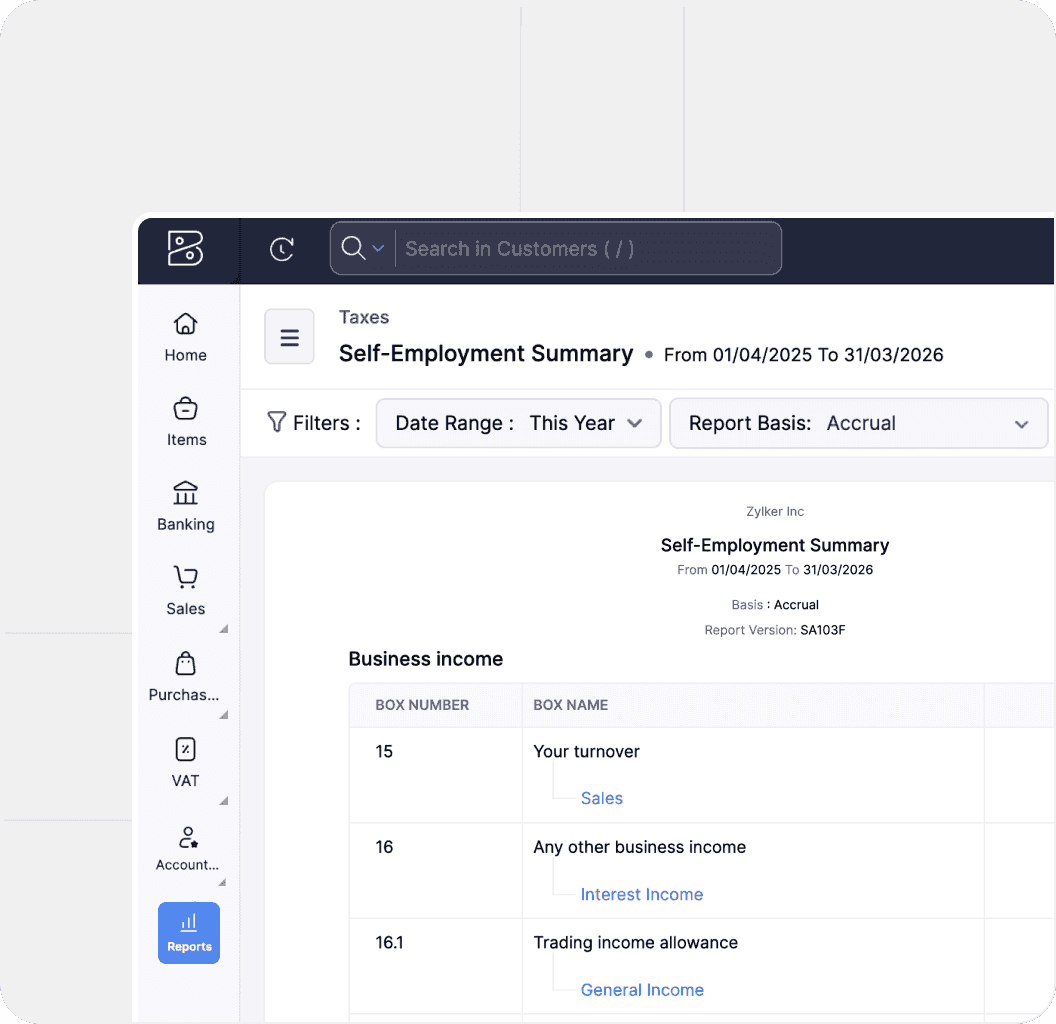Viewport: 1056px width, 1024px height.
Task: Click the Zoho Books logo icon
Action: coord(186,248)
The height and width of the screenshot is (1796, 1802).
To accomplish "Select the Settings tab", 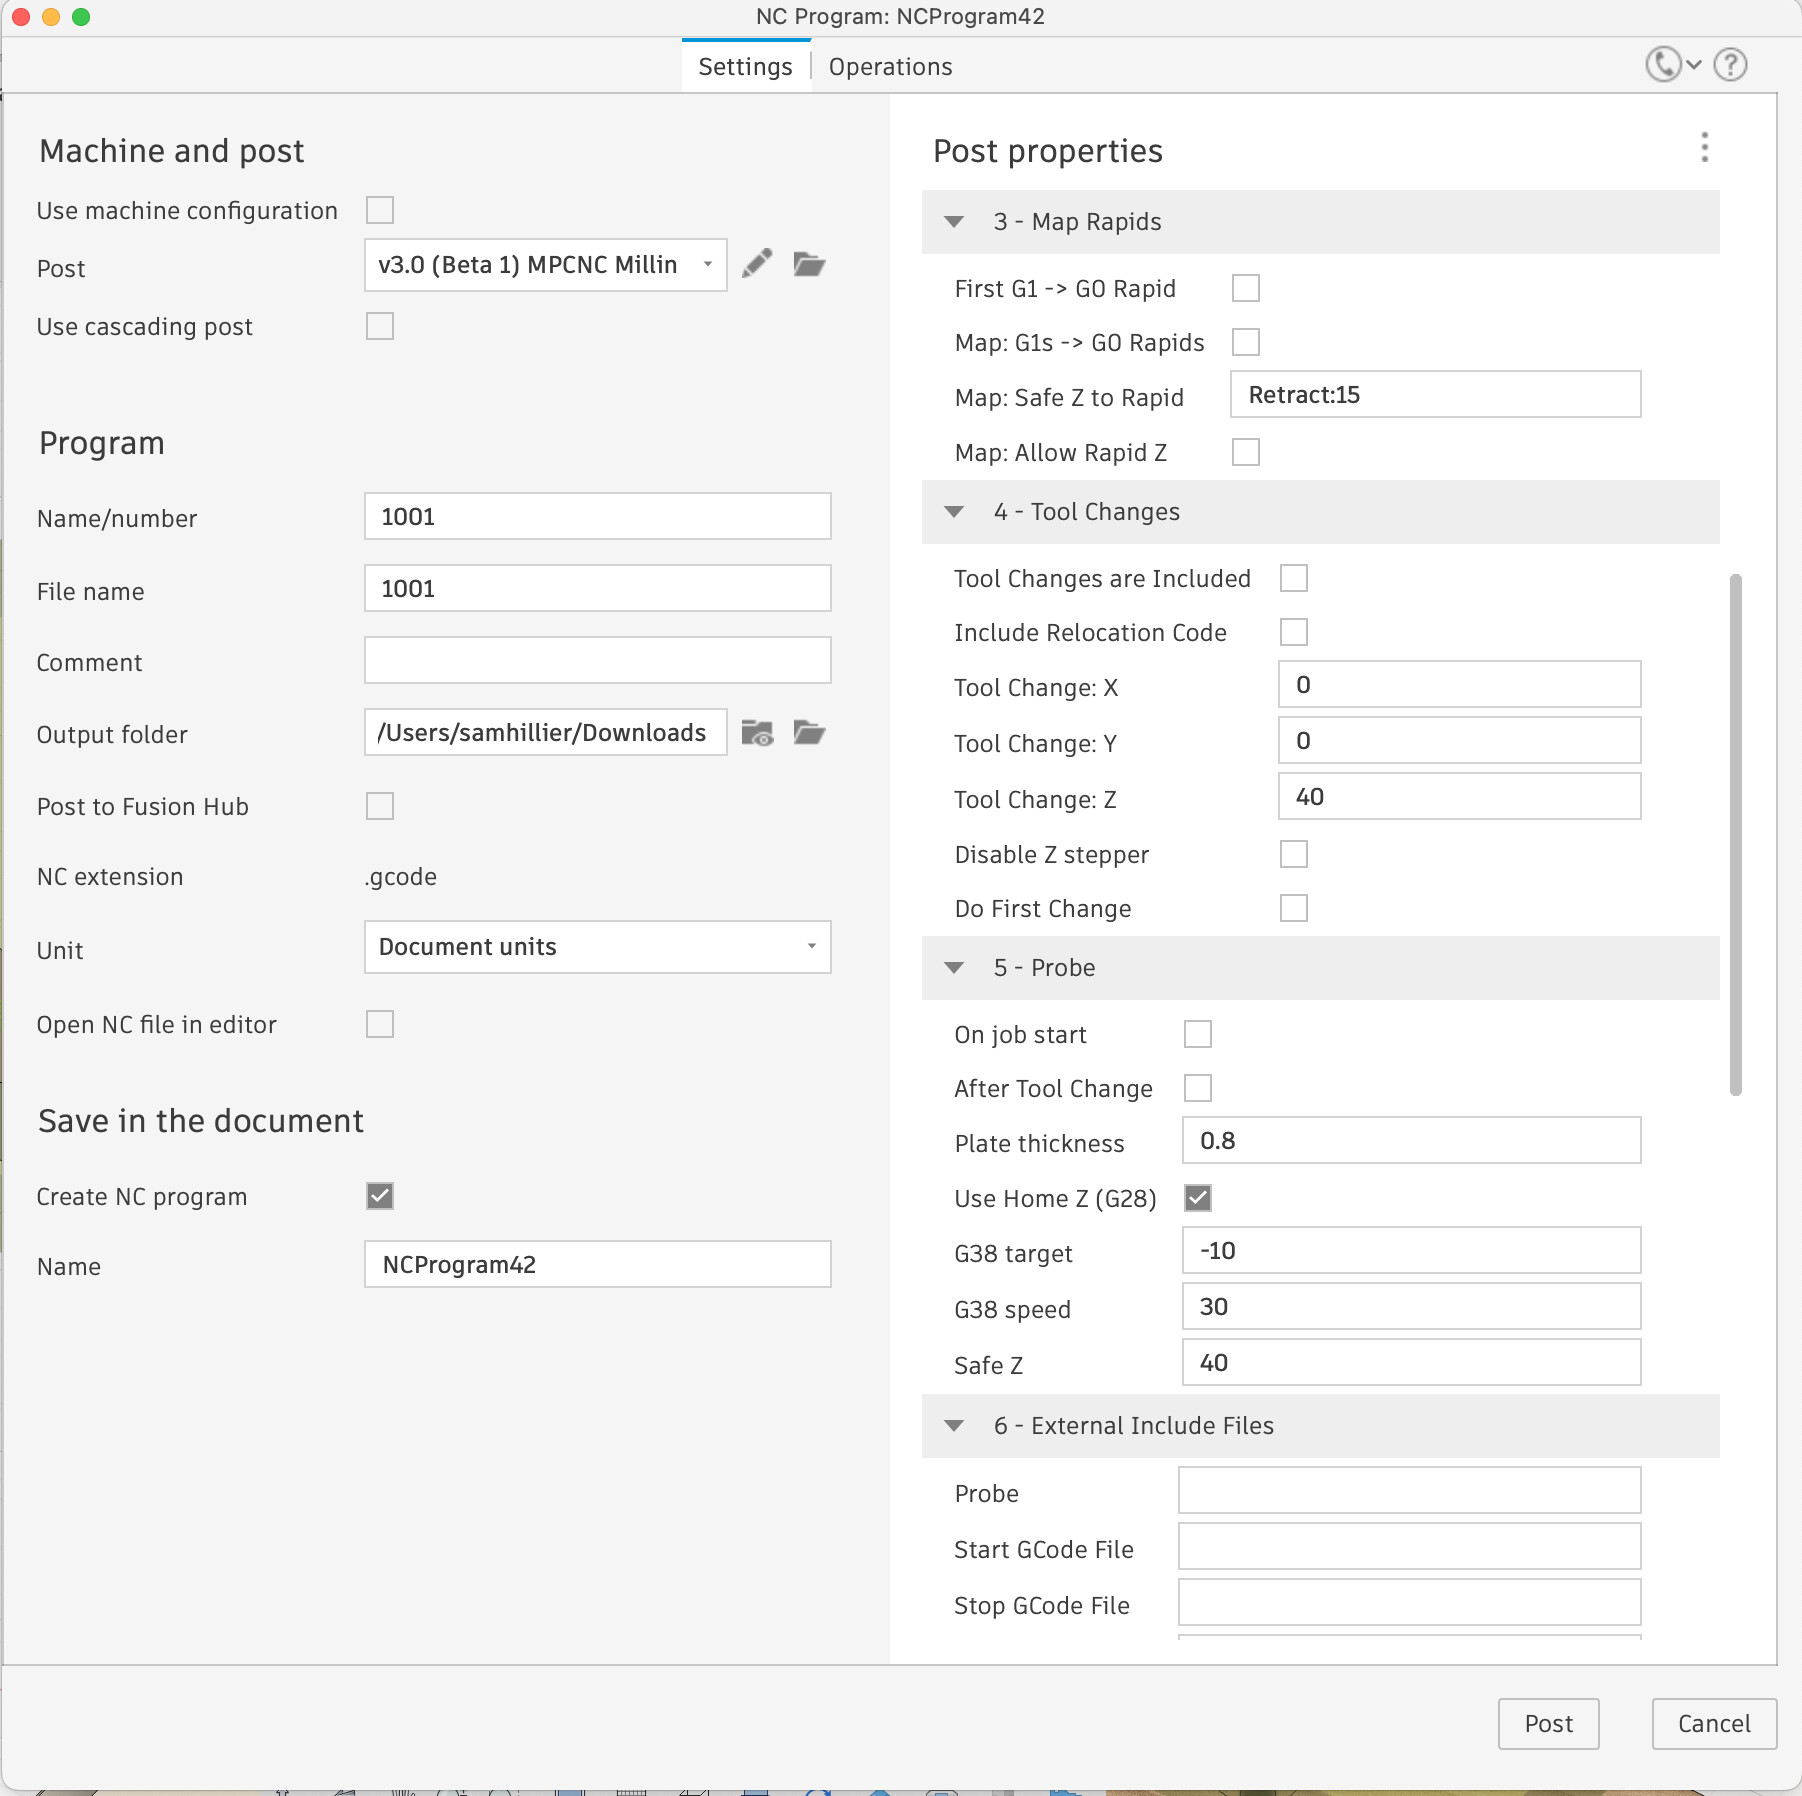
* * *
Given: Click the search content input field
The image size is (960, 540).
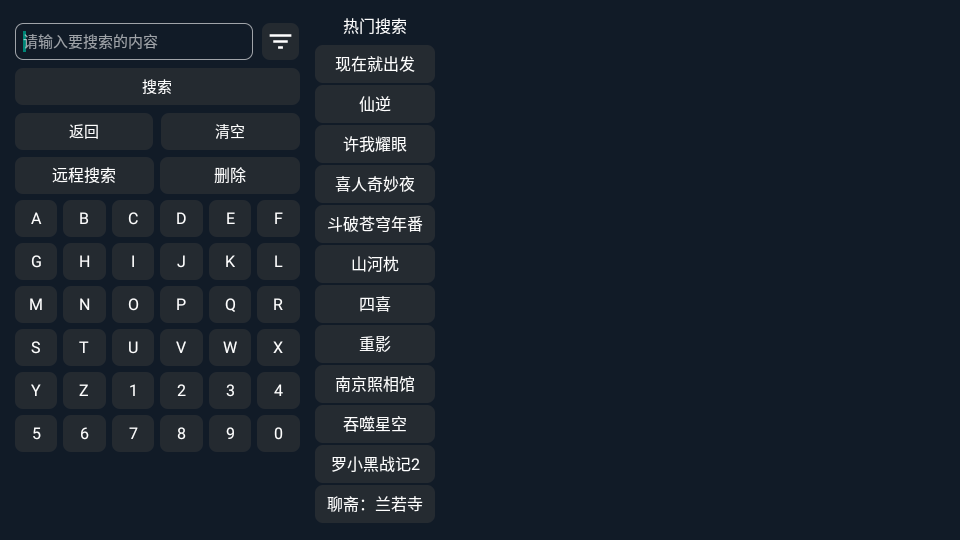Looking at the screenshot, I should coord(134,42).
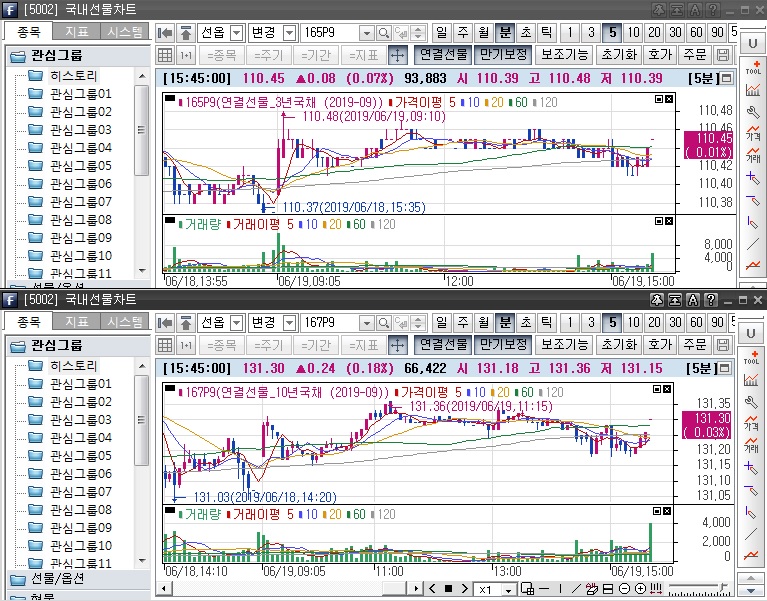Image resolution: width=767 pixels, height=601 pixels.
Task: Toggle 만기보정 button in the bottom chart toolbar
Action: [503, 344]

[What you need to do]:
Lay out the records from the line with "Given: Click the search content input field" up to and including the line with "Action: [503, 344]" as a JSON list of strings, one string per line, with blank lines left out. Leave the pictures out of the answer.

[Completed exercise]:
[
  "Given: Click the search content input field",
  "The image size is (960, 540).",
  "Looking at the screenshot, I should coord(134,42).",
  "Image resolution: width=767 pixels, height=601 pixels.",
  "Task: Toggle 만기보정 button in the bottom chart toolbar",
  "Action: [503, 344]"
]